After directing that Vice-President Saulos Chilima should lead a ministerial task-team to review Covid-19 guidelines in order to respond effectively to the virus pandemic, President Lazarus Chakwera on Sunday came out with substance over style to deliver a comprehensive strategy aimed at defeating the invisible enemy.
Among others, President Chakwera announced the injection of over K17 billion (about $22million) into the Covid-19 strategy that will facilitate the hiring of new healthcare frontline workers and the construction of new treatment units to complement overwhelmed public hospitals.
Hospitals across the country are struggling to meet rising demand as Covid-19 hospital admissions rise to the highest point in the pandemic and the new, more transmissible variant of the virus spreads across the country.
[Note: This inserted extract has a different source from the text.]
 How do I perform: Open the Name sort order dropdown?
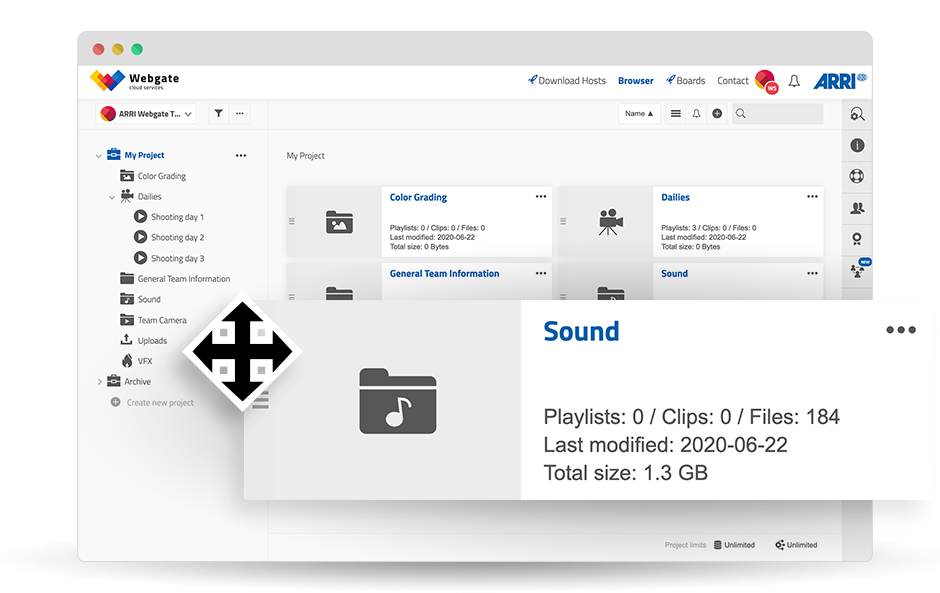point(639,114)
In the face of rising demand, the President said government will construct temporary hospital such as 300-bed capacity field hospital at Blantyre Youth Centre, turn State House in Zomba into a temporary hospital to cope with patients affected by Covid-19, Bingu National Stadium in Lilongwe will be a 100-bed makeshift hospital and another field hospital will be created in Mzuzu.
He also said K100 million will be injected into hospitals run by Christian Health Association of Malawi to support payment of health workers.
In his speech monitored on taxpayer funded Malawi Broadcasting Corporation (MBC) television, Chakwera said Malawians must accept that “as a country, we do not have unlimited amounts of money to do whatever we fancy.”
Hitting at critics, he said: “ Some in this country are in the habit of making proposals that require billions in funds without stating where such funds will come from.”
He said: “As a nation, this luxury of living in fantasy land is one we don’t have. We must make our decisions within the reality of our situation.”
The President said he is running a country with a debt of K4.1 trillion “ so we don’t have all the money in the world to fight this pandemic.”
Chakwera said Malawians should accept that the scale of the pandemic demands a change of priorities.
“This is important to say because there are some who are still obsessed with politics, some who are still obsessed with cabinet appointments and reshuffles, and some who are still obsessed with campaign promises that were made on assumptions and in conditions that no longer hold. When a ship is at sea and it comes across unexpected rapids and is hit by an expected storm, only a foolish captain would insist on maintaining the same course,” said Chakwera.
The Malawi leader – who last week lost two Cabinet ministers in a space of a day to the virus – said priority from the released Covid-19 funds should be on immediate procurement of personal protective equipment (PPE) for all frontline health workers, 1000 cylinders oxygen along with accessories such as flow meters and monitors, which “must be in the country by the end of the week, even by chartered plane if need be.”
Chakwera ordered that schools in Malawi will close for at least 15 days from Monday under new restrictions and also ordered the introduction of night curfews from 21:00 local time to 5am and the reduction of public gatherings from 100 people to 50.
The President said it must be accepted that the virus pandemic is being spread by people’s behaviour.
“No matter how many policies, or law- enforcement protocols, or treatment programs the government puts in place, the virus will continue to spread and to kill the most vulnerable among us if our behaviour does not change,” he said.
Chakwera said “selfish and careless behaviour” fuelling the pandemic at individual and communal levels must stop.
“I trust that you will change and call out others around you who are not compliant. We must be our brother’s and sister’s keeper,” said Chakwera.